Training must include situational practice and performance assessment to indicate if the training is accomplishing its goal. None of these components can contradict the others. Otherwise--as a result of an error in policy--parts of the officer's brain may not connect in time when they need to.

FIXING THE TRAINING MACHINE

The good news is that measures can be taken in officer training that are less costly and time-consuming than the ideal model. These measures may actually save training time while improving performance and lessening the risks that officers face.

The key is found in ensuring logical consistency between system components--the same principle that makes the machine work. In this case, the parts are job requirements, supportive policy, equipment, training, tactics, and other support. When taken together, they should make sense.

Following is one way to begin organizing a training solution to the use of force problem.

  • Ensure that a responsible administrator has a working knowledge of the actual problems officers face and has received practical, overview training on state-of-the-art equipment, tactics, procedures, and weapons, including their limitations and capabilities. Don't delegate seemingly technical officer safety determinations too far down the ladder and expect to have well-informed decisions.
  • Determine the real probable and potential risks associated with job requirements.
  • Re-evaluate the necessity for employees to encounter these risks.
  • For the remaining risky job requirements, get practical technical advice about available tactical, procedural, and equipment options.
  • Determine whether officers are being accorded the necessary support, training, and equipment.
  • Determine whether current policy facilitates proper actions and inhibits improper actions by the officer. Often, agency policies call for the officer to "use good judgment." Use-of-force policy may be left open-ended for a variety of reasons. Should litigation occur, the level of elaboration will allow both the agency and the officer a degree of latitude and not bind either to overly technical rules. On the other hand, too general a policy may neither facilitate appropriate actions nor inhibit inappropriate actions. Policies should be clear enough to accomplish both.
  • If necessary, fix the policy.

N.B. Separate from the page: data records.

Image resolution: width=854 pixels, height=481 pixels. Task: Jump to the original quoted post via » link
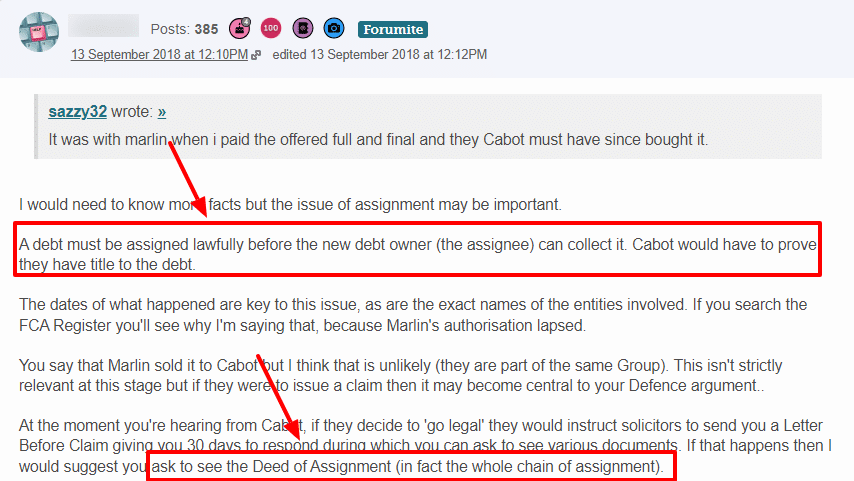(162, 112)
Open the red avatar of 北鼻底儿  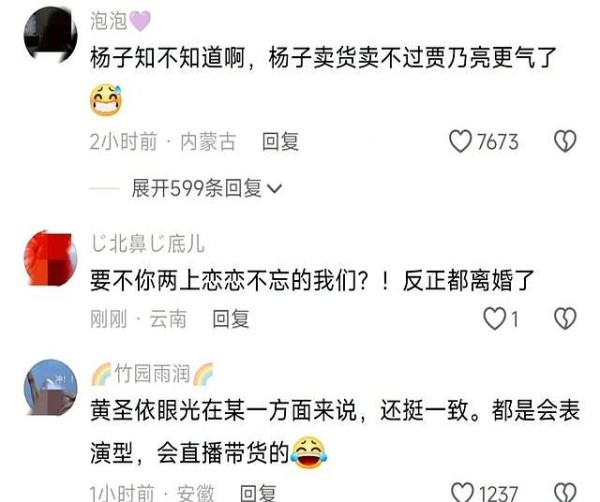51,258
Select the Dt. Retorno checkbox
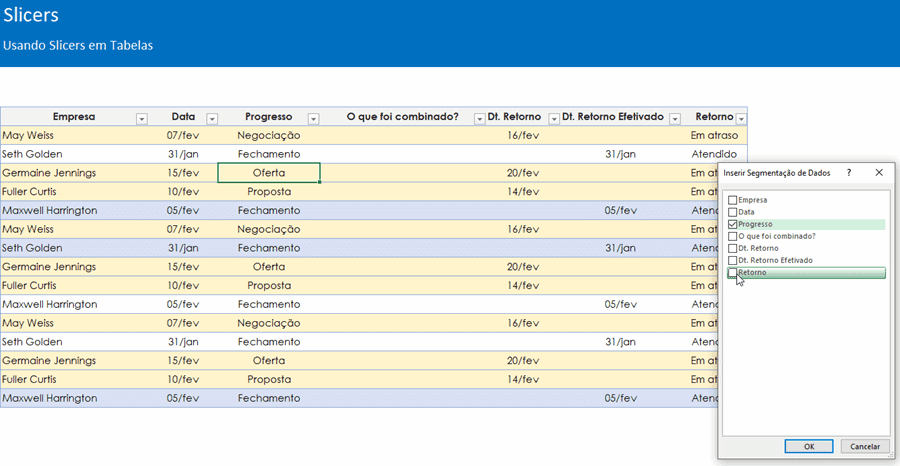Viewport: 900px width, 466px height. (733, 248)
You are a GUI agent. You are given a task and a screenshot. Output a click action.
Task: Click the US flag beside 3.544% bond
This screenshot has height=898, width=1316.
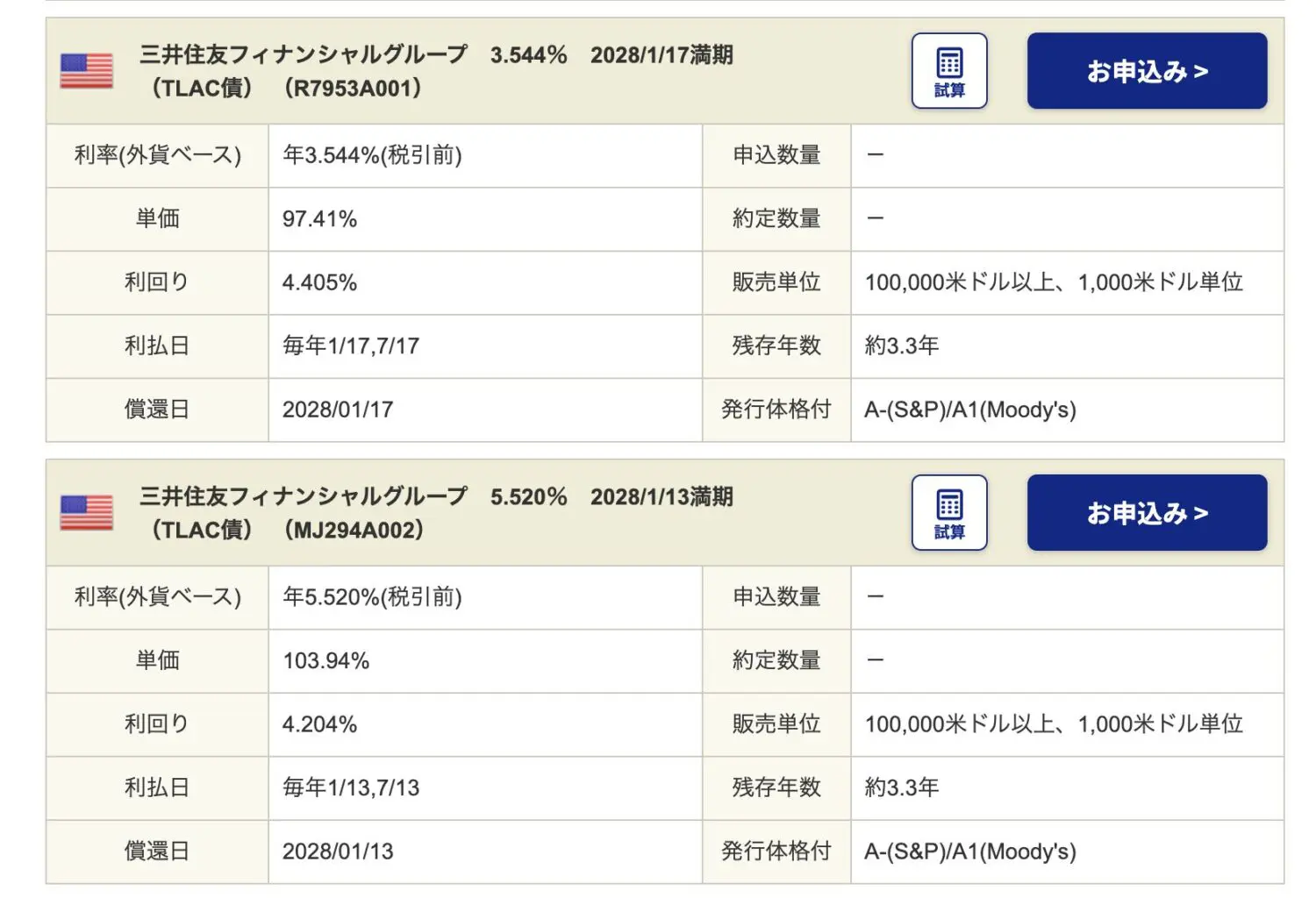coord(86,71)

Make the requirements technically consistent with human capabilities and the support available to the officer. Otherwise, officers will be forced to find their own adaptations, and some adaptations will not be consistent with the policy.
  • Determine if training is necessary. Not all solutions are to be found in training.

If training is necessary:

  • Do not rely on manufacturers of equipment to be responsible for the content or methodology of your training. They usually do not have the overall picture and are primarily interested in their own products.
  • Look for trainers who are practical, efficient, logical, and use less rather than more time. Will officers actually be safer and more competent after the training? The end of the training should look very much like real life. If it does not, something is wrong.
  • Finally, ensure that job requirements, equipment, support, procedures, methods, and policy are logically consistent, reasonable, and are managed consistently.

Do these things and the Supreme Court and other courts will probably stay off your back. And your employees may actually be appreciative.